Olympus has announced the US Food and Drug Administration’s (FDA) de Novo classification of the non- surgical iTind device for the minimally invasive treatment of benign prostatic hyperplasia (BPH).
iTind was developed by Israeli-based medical device manufacturer Medi-Tate. Olympus holds the exclusive right to distribute Medi-Tate products in the US through an investment in the company.
Designed as a three-strut nitinol device, iTind can be placed during an in-office procedure. It expands over five days to generate channels that enable the urine to flow and reshape the prostate.
Olympus COO Nacho Abia said: “We are very excited to take the next step in making this new minimally invasive BPH treatment available to patients in the US and to offer physicians the ability to treat patients in office settings.

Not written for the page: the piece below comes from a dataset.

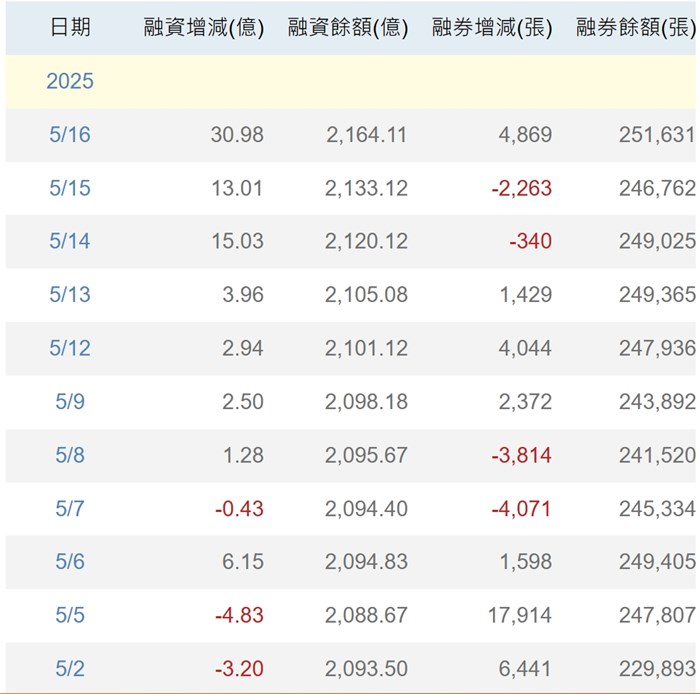This screenshot has width=700, height=694.
Task: Click the 融券增減(張) column header
Action: pyautogui.click(x=492, y=28)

“Our investment in Medi-Tate expands our patient care offerings in BPH, adding to our market-leading plasma resection portfolio for TURP. The agreement supports one of the company’s key strategic initiatives to drive growth in our urology business and expand our minimally invasive surgical solutions.”

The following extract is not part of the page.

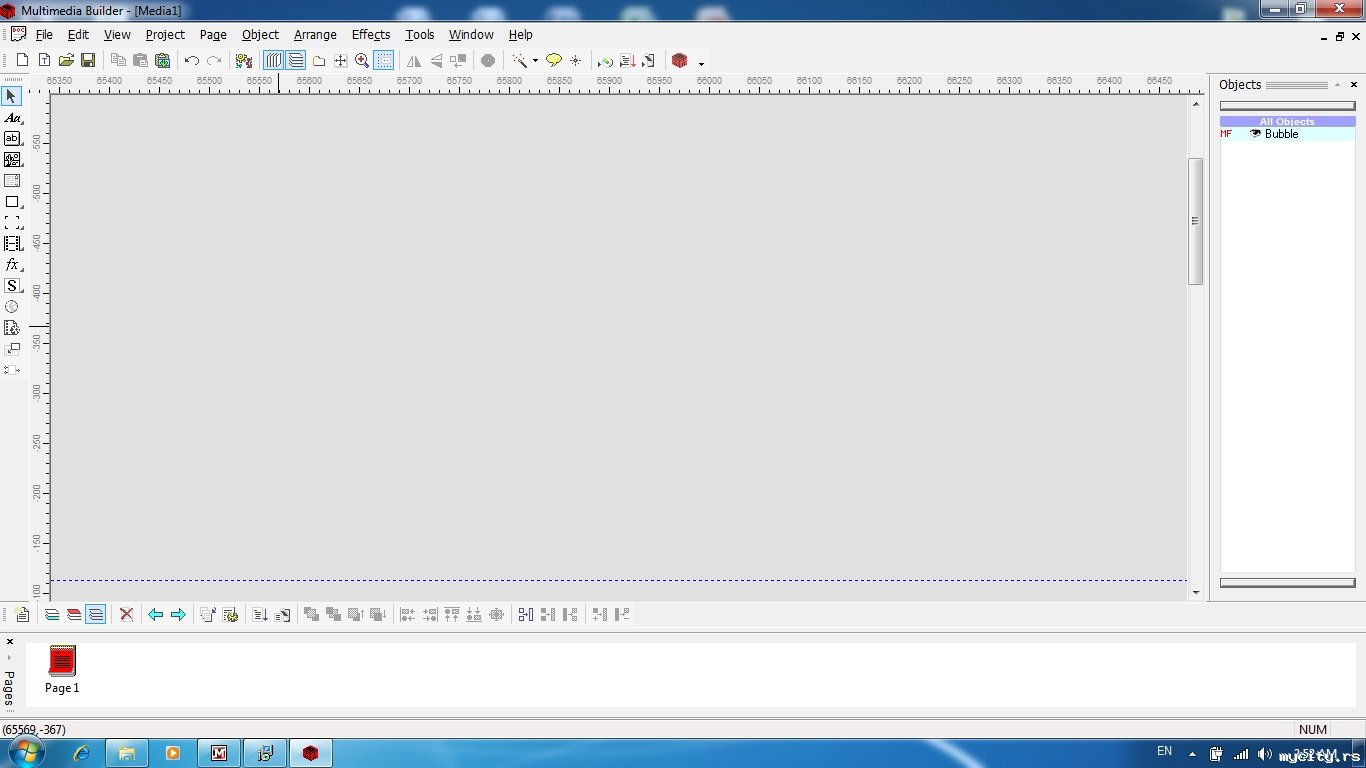Click the magnifier zoom icon
This screenshot has height=768, width=1366.
coord(362,61)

BPH is considered to be the most common cause of lower urinary tract symptoms (LUTS). It is a common disease in ageing men. American Urological Association estimates that eight out of ten men will have BPH in their lifetime.
Commenting on the new development, Medi-Tate founder and CEO Ido Kilemnik said: “After over a decade in development and clinical trials, we are proud to bring this innovative and truly minimally invasive technology to the US market. We would like to thank the investors, clinical investigators, FDA de Novo team and all those who have contributed to making this platform such a success.”